··· READING PASSAGE ···
I think that making us not-a-source-of-referred-traffic might
be a  good thing.  (It disincentivises those
who should be disincentivised, while not harming
anyone else)

sincerely,
        Kim Bruning

On Tue, Mar 10, 2015 at 09:21:57AM -0700, Pete Forsyth wrote:
> There's a relevant research project outlined on Meta, about HTTPS:
> 
> https://meta.wikimedia.org/wiki/Research:Wikimedia_referrer_policy
> 
> Here's the "nutshell" description:
> 
> "Since we started switching to HTTPS and an increasing portion of inbound
> traffic happens over SSL, Wikimedia sites stopped advertising themselves as
> sources of referred traffic to external sites. While this is a literal
> implication of HTTPS, it means that Wikimedia's impact on traffic directed
> to other sites is becoming largely invisible: *is Wikimedia turning into a
> large source of dark traffic?* I review a use case (traffic directed to
> CrossRef) and discuss how other top web properties deal with this issue by
> adopting a so-called "Referrer Policy"."
> 
> I don't know anything about this beyond what I've read on Meta, but I think
> it offers some useful background for this discussion.
··· RECORDED DATA ···
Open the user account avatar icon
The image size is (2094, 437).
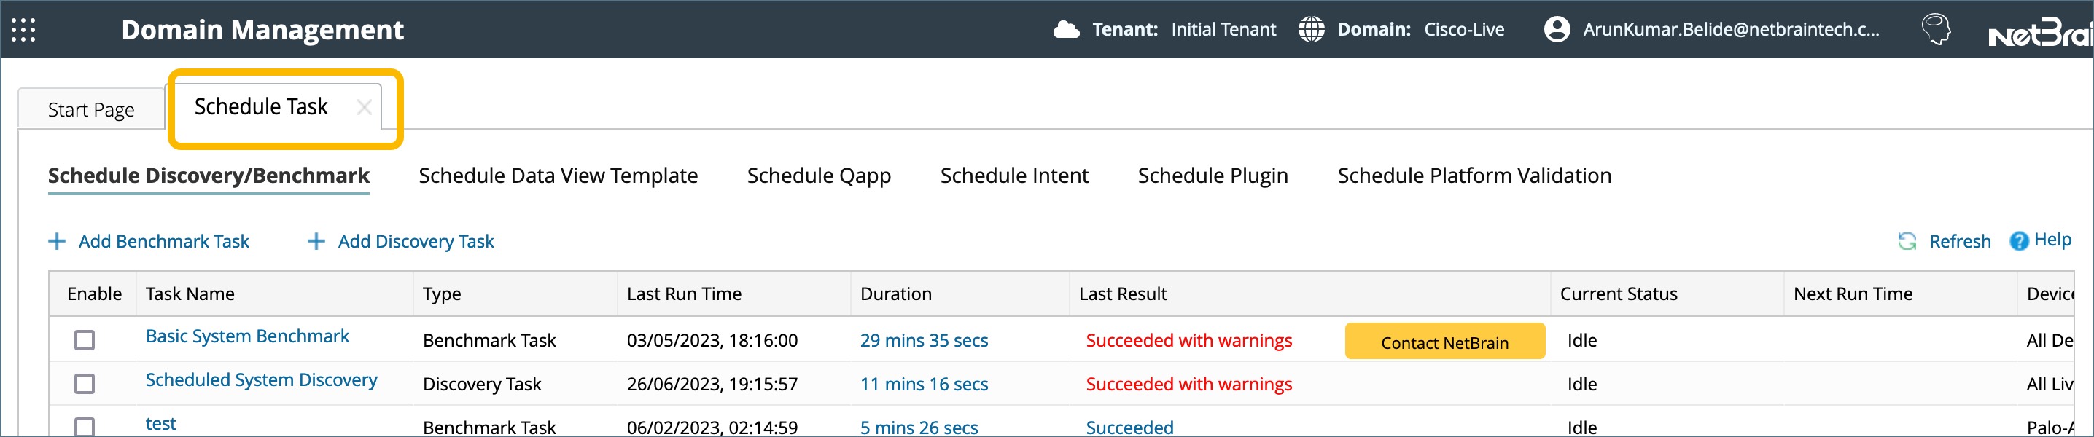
···
= WRITTEN TASK =
Reproduce word for word the part of the email about Wikimedia's referrer policy that opens with the words containing "I think that" and closes with "anyone else)".

= WRITTEN ANSWER =
I think that making us not-a-source-of-referred-traffic might
be a  good thing.  (It disincentivises those
who should be disincentivised, while not harming
anyone else)